Founded in 2005, the Weill Cornell Medicine (WCM) Biomedical Engineering (BME) Ph.D. Summer Immersion Term is a nearly 20-year-old tradition. Over the years, Yi Wang, Ph.D. — WCM Professor of Physics in Radiology, Director of the MRI Research Insitute, Professor of BME at Cornell University, and, alongside Martin Prince, M.D., Ph.D., and Robert Min, M.D., one of three principal investigators on the Summer Immersion Term’s National Institute of Health (NIH) T35 grant — has revised and adapted and fine-tuned the program, creating an experience that improves with each passing year. And this year was no different.
“During the 2024 Summer Immersion Term, we emphasized the exposure to and discussion about AI in healthcare, particularly through help from Mert Sabuncu, Ph.D., Vice Chair, AI and Engineering Research, and George Shih, M.D., Vice Chair for Informatics,” says Dr. Wang. “AI healthcare is a rapidly advancing field, offering exciting opportunities for BME students to innovate and improve healthcare delivery.”
A collaboration between Cornell Engineering and the WCM Department of Radiology, the Summer Immersion Term takes place between students’ first and second years of graduate training, bringing 20 BME Ph.D. students from Cornell University in Ithaca, New York, to WCM’s New York City campus for hands-on clinical experience — where they learn not only the value of current medical technologies, but also the need for future developments. The idea? Unite engineering and medicine.
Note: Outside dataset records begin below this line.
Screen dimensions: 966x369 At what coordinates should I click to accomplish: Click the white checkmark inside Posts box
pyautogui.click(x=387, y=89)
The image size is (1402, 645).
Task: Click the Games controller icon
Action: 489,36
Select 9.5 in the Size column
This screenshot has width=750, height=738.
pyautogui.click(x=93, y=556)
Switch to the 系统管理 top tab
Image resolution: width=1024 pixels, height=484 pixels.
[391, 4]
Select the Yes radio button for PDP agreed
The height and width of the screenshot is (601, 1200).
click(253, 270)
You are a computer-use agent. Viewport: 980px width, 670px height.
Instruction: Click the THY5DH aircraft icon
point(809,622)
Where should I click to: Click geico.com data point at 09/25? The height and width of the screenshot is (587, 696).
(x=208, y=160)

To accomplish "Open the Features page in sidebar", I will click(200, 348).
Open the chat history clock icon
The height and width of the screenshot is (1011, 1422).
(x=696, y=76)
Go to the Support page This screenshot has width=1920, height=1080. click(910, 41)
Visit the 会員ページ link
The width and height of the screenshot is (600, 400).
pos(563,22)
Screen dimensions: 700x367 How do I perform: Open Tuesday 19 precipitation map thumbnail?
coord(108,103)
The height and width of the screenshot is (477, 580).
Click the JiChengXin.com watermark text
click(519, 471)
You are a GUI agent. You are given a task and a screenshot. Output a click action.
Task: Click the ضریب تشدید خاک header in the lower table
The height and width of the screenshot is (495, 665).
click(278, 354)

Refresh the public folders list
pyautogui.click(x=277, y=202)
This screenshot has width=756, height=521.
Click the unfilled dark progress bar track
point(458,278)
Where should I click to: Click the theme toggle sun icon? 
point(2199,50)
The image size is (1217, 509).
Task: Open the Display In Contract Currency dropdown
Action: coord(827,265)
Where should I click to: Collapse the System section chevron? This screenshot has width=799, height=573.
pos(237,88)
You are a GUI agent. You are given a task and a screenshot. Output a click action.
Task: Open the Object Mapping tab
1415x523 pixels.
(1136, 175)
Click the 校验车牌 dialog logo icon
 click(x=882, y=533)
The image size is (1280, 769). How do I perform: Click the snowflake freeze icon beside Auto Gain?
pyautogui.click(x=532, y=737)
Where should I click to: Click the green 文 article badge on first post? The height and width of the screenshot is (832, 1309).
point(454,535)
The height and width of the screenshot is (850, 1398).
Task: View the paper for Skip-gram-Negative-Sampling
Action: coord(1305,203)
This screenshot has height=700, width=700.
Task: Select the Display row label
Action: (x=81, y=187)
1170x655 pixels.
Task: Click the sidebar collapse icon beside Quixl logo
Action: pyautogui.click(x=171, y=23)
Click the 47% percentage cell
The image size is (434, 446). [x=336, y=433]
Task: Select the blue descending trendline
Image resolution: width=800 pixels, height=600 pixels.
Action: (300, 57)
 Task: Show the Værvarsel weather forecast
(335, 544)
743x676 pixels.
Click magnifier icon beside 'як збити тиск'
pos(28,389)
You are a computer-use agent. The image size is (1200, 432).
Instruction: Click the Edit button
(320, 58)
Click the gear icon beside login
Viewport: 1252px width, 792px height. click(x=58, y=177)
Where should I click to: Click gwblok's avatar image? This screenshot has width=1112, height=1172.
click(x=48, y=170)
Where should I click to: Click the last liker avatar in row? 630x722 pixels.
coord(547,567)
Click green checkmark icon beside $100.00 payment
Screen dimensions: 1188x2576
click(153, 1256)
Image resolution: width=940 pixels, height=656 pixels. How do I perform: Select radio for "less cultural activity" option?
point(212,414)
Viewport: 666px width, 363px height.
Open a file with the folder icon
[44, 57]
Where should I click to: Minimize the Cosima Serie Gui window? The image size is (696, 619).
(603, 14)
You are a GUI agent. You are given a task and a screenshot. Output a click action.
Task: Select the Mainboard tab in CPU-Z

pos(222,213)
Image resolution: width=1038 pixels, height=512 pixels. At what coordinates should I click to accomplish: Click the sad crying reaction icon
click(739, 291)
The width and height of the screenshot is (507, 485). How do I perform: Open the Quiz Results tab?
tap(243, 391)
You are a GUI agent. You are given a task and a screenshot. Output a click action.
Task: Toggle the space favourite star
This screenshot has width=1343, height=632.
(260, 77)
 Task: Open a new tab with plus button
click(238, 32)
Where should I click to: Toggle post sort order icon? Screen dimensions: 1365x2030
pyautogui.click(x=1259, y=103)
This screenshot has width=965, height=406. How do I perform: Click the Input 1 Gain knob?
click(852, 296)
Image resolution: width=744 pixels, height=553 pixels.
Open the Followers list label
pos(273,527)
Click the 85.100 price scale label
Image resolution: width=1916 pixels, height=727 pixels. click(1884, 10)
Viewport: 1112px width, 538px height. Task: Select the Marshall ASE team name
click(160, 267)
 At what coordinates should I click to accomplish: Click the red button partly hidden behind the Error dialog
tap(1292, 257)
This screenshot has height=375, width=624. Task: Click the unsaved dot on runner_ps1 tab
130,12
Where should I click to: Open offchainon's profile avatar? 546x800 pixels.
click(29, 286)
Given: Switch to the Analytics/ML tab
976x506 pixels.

During the Summer Immersion Term, the connection between engineering and medicine moves from theory to practice, allowing students to see, in real time, the real-world benefits of marrying the two disciplines. Over eight hot New York City summer weeks, the students attend grand rounds, shadow clinical practitioners, and, under the direction of a mentor, participate in clinical-related research. Ultimately, the program informs their Ph.D. thesis research, inspiring a lifelong interest in biomedicine.
“Clinical summer immersion has both an immediate impact on students’ thesis research and a long-term impact on their careers,” says Dr. Yi Wang. “To hear from alumni — students who graduated a decade ago — about how exposure to neurology guides their current AI work. Well, that’s just extremely gratifying.”
Thankfully, the Summer Immersion Term doesn’t appear to be going anywhere anytime soon. In 2022, the NIH renewed the program’s T35 grant, making it a sort of, ahem, endless Summer Immersion Term.